COMO SETOR PRIMÁRIO, TEMOS RETORNO NOS IMPOSTOS QUE PAGAMOS?

Nosso setor rural encontra-se desprovido de ajuda governamental, na medida em que pagamos a conta a nós imposta e sem a mínima atenção de quem deveria encarar nosso setor como um setor de segurança nacional.

Em recente viagem ao Uruguai, quando nossa Associação dos Engenheiros Agrônomos de Alegrete-AEAA levou um grupo de profissionais em duas visitas técnicas, tivemos oportunidade de conhecer como funciona a estrutura de pesquisa e extensão do INIA – Instituto Nacional de Investigación Agropecuaria-Uruguay.

O INIA possui cinco (5) estações experimentais, a saber:

La Estanzuela, Las Brujas (Rincón de Colorado-Canelones), Salto Grande (Colonia Gestido-Salto Grande), Tacuarembó  (Tacuarembó e região) e Treinta y Tres ( Treinta Y Tres e arredores).

Visitamos a Estação La Estanzuela, localizada ao sudoeste da região agrícola ganadera do Uruguai no Departamento de Colônia, sobre a Ruta 50 e a 11 Km da Ruta 1. O nome da Estação é “Alberto Boerger”, sendo sua zona de influência compreendida pelos departamentos de Colônia, Soriano, San José, Río Negro, parte de Florida, Flores, Paysandú e Canelones.

As atividades do INIA-La Estanzuela estão dirigidas a produzir e difundir tecnologias para os solos agrícolas do litoral sul e litoral oeste do Uruguai.

As principais tecnologias produzidas são:

  • Estabelecimento de diferentes rotações de cultivos – pastagens tendentes a maximizar a produção de seus componentes individuais, preservando a sustentabilidade do sistema;
  • Manejo de sistemas ganaderos intensivos (bovinos e ovinos), baseando-se em pastagens de alta qualidade e suplementações estratégicas;
  • Explorações leiteiras através do desenvolvimento de sistemas leiteiros intensivos;
  • Seleção e manejo de variedades de forrageiras semeadas para implantação de pastagens, buscando alta produtividade, sanidade e perenização das espécies;
  • Produção de sementes básicas, sustentando o sistema de certificação para garantir ao mercado qualidade e manutenção de uma grande gama de cultivos e forrageiras;
  • Atividades de divulgação para diversos públicos, tendentes a difundir tecnologia embasada através de suas investigações;
  • Obtenção de novas variedades para cultivos e como uso de forragens.

 

A Lei Federal que criou o INIA (Ley 16.065) também originou um aporte financeiro da seguinte forma, tal como nos foi explicado durante nossa visita:

0,4 % da produção bruta primária, oriundos de toda produção rural uruguaia (leite, carne, lã, grãos, etc…), que somados à contra-partida governamental no mesmo montante (+0,4 %), totalizam um aporte de 0,8 % da produção agropecuária bruta uruguaia.

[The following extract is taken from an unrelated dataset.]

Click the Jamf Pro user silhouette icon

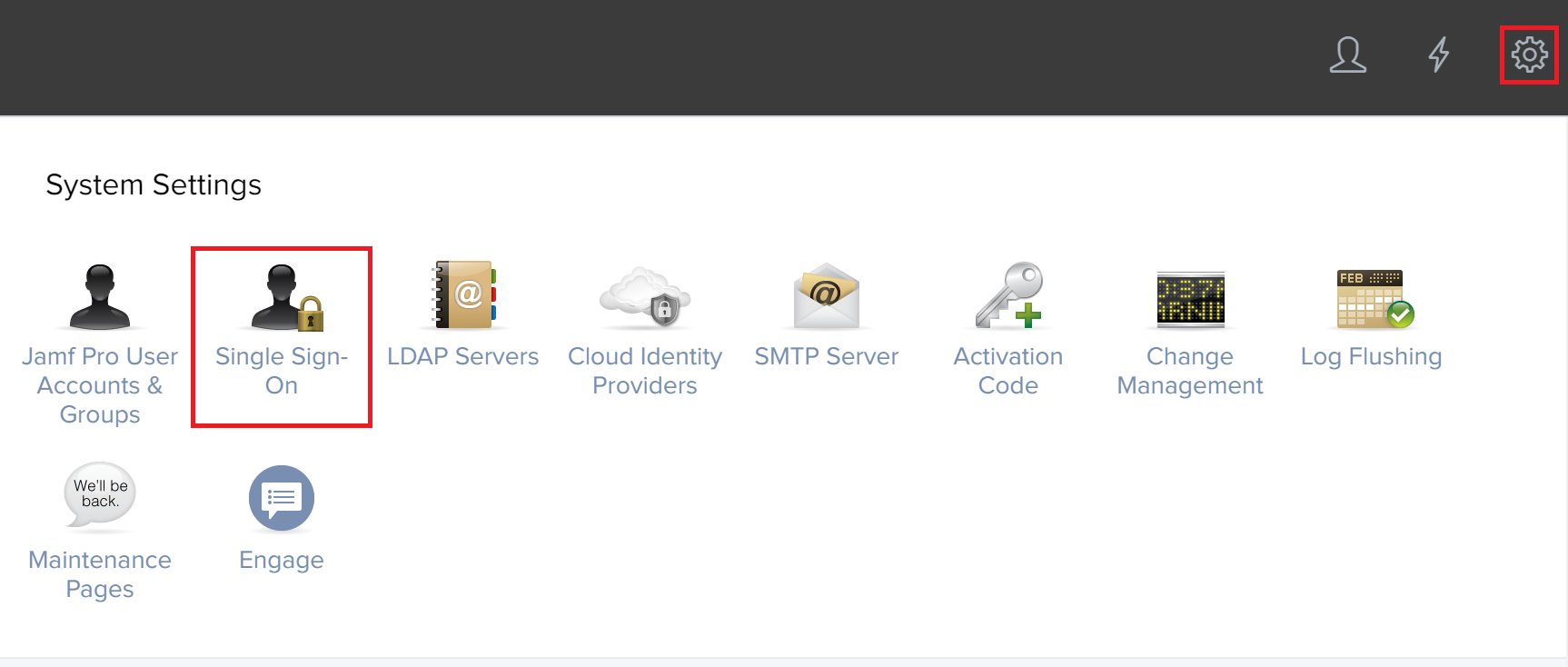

E com toda essa verba constituída, metade oriunda do trabalho direto dos produtores rurais e metade destinada pelo governo federal uruguaio como contra-partida da sociedade uruguaia, fazem do INIA, um Instituto forte e distribuído no território uruguaio em 5 estações estrategicamente distribuídas para atender as diferentes demandas e particularidades regionais.

Sentimos que os produtores locais estão satisfeitos com o nível de pesquisa agropecuária gerada, na medida em que o resultado desse trabalho técnico é visto em resultado econômico-financeiro em seus empreendimentos agropecuários, com grande impacto na produção uruguaia, seja para produção de grãos, seja para produção de proteína animal e seus derivados.

E aqui inicia nosso debate, senão vejamos:

Como brasileiros, somos obrigados a recolher o FUNRURAL, que nos abocanha 2,3 % da produção bruta. Se compararmos com o desconto uruguaio, já vemos o disparate que é!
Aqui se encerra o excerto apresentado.